Try it ▸ When you reach the line that contains "Screen dimensions: 1098x545", give it back exactly along with each line after it to the end of the entries; skip any pictures.

Entries provided ▸
═══

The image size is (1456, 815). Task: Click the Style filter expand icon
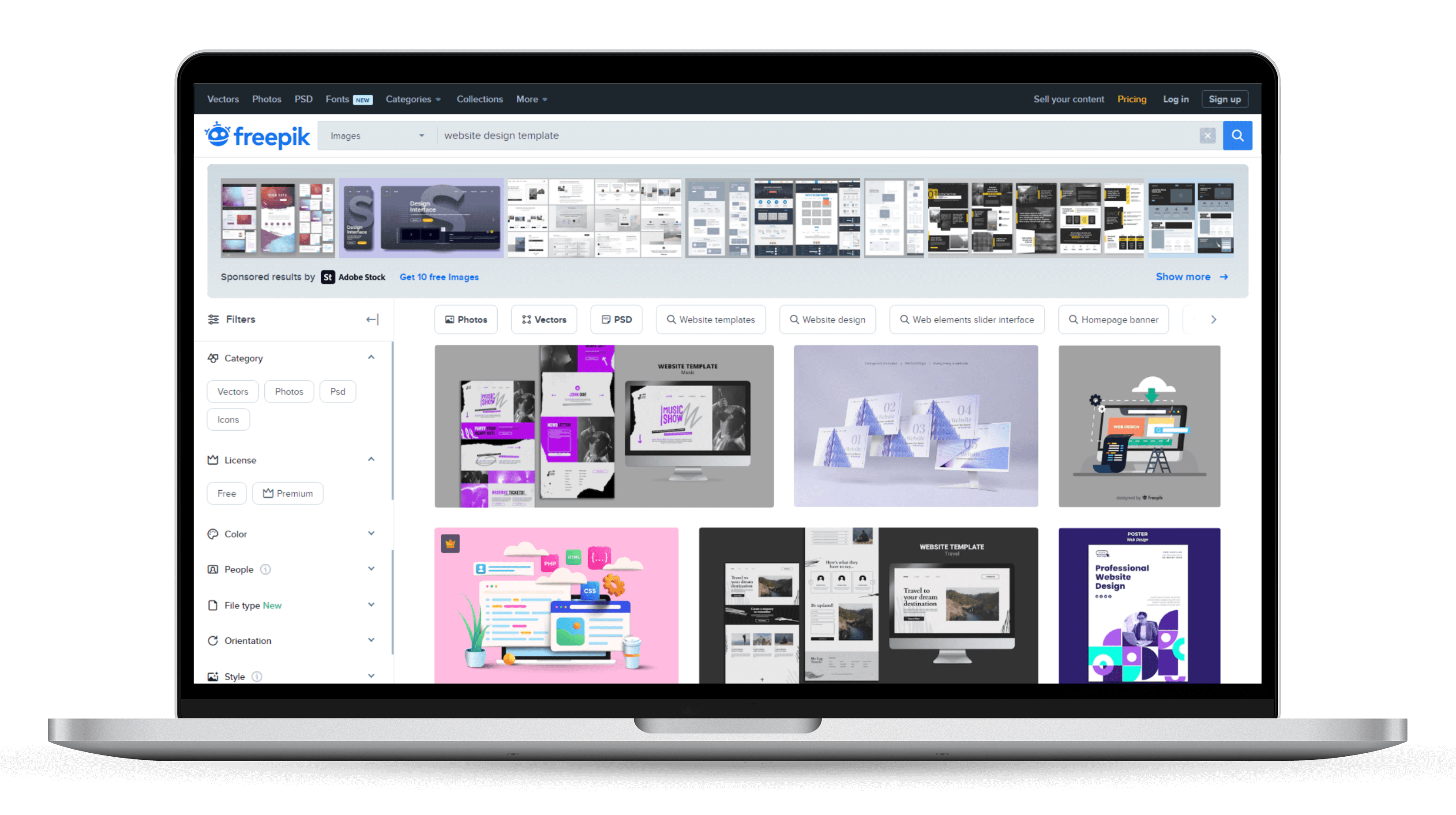pos(370,676)
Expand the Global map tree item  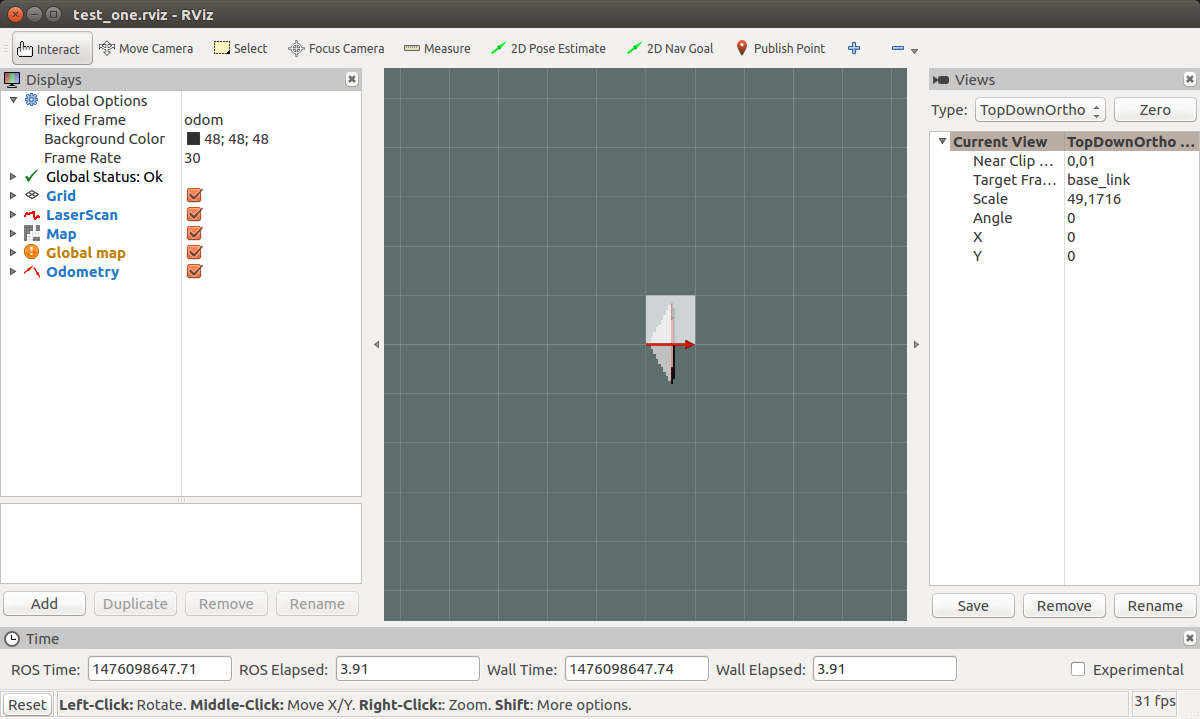pyautogui.click(x=13, y=253)
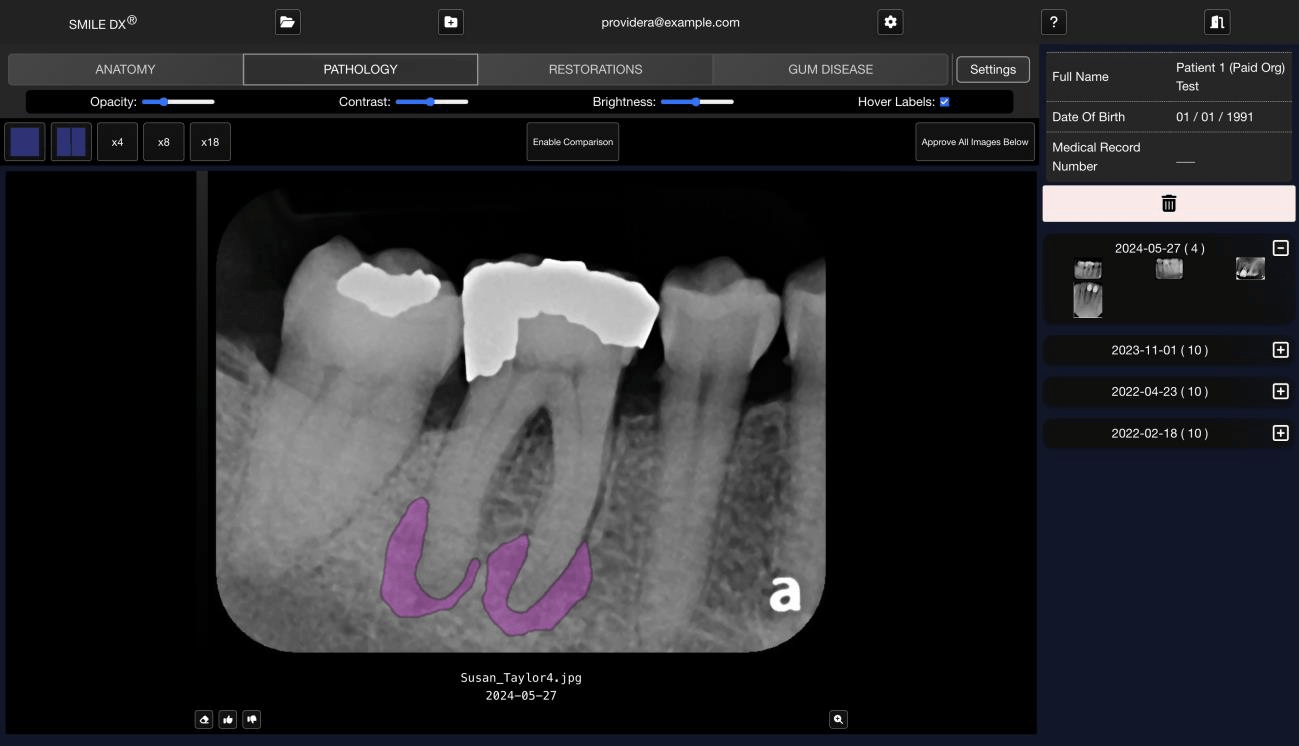
Task: Open the gear settings icon
Action: pyautogui.click(x=890, y=22)
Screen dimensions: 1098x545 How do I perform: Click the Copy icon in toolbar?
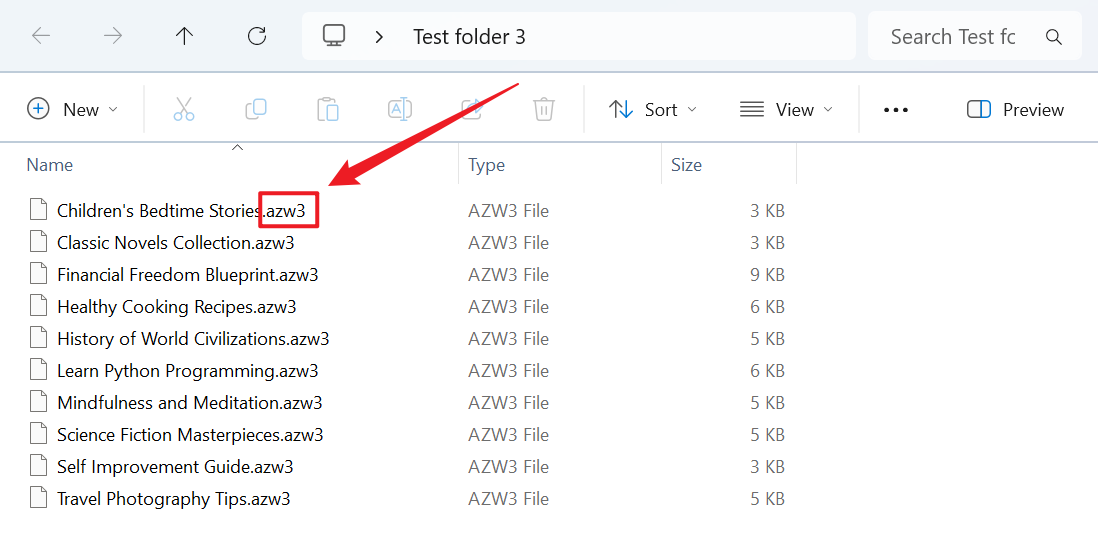(256, 110)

═══

Worked solution ▸
Screen dimensions: 1098x545 How do I perform: Click the Copy icon in toolbar?
(256, 110)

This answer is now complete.